- SELECTED TEXT

Henk Visser (23 March 1932 – 13 November 2015) was a long jumper from the Netherlands. He competed at the 1952 and 1960 Summer Olympics and finished seventh in 1960.

Records
On 17 September 1956, during the international competitions in Bucharest, he jumped 7.98 m, setting a national and European record. This was the longest jump in 1956 and one of the best jumps ever in Europe by that time. However, Visser could not take part at the 1956 Olympic Games due to their boycott by the Netherlands.

Besides the long jump, he also competed in the high jump and sprint, with the best achievements of 10.5 s in 100 m, 20.3 s in 200 m and 1.82 m in high jump.

- STUDY QUESTIONS
**A.** According to the passage on Henk Visser, what distance did he jump in Bucharest on 17 September 1956?
**B.** Write the next part of the passage on Henk Visser, picking up after its final sentence.
The lines after the passage on Henk Visser are unrelated material.

- PROVIDED MATERIAL

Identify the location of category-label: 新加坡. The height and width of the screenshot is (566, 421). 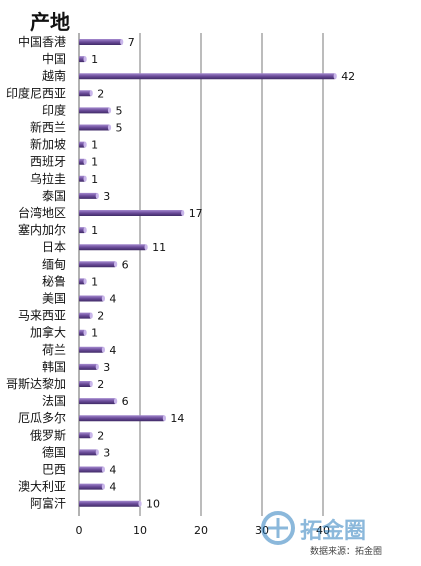
(48, 144).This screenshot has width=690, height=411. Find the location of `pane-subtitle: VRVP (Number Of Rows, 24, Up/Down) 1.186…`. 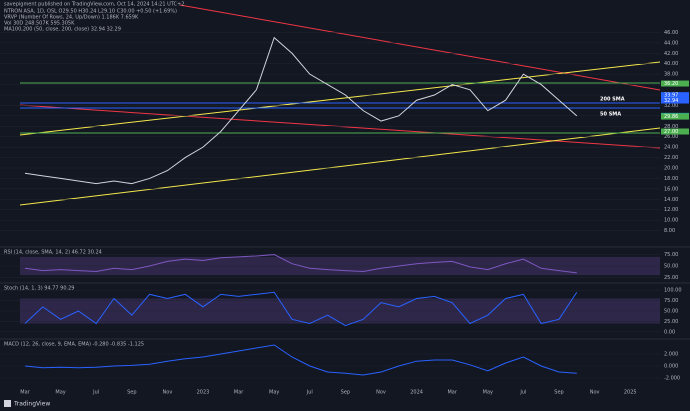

- ANSWER SET
**A.** 7.98 m

**B.**
Olympics
In the early 1959 Visser, who then worked as a clerk in a shipping company, left for the United States, where he obtained a study scholarship. He started at the San José College, but then moved to the Bakersfield College. At athletic competitions in Texas, he jumped 8.05 m, but overstepped the plank, and the jump was discounted. Nevetherless, he had registered 7.97 m in April 1960 in Santa Barbara, California, and was considered a candidate for a medal at the 1960 Olympics. However, he finished in seventh place with a humble result of 7.66 m.

He retired soon after the Games and later ran a sportswear and footwear export business from his home in Santa Barbara. In the 1990s he returned to the Netherlands.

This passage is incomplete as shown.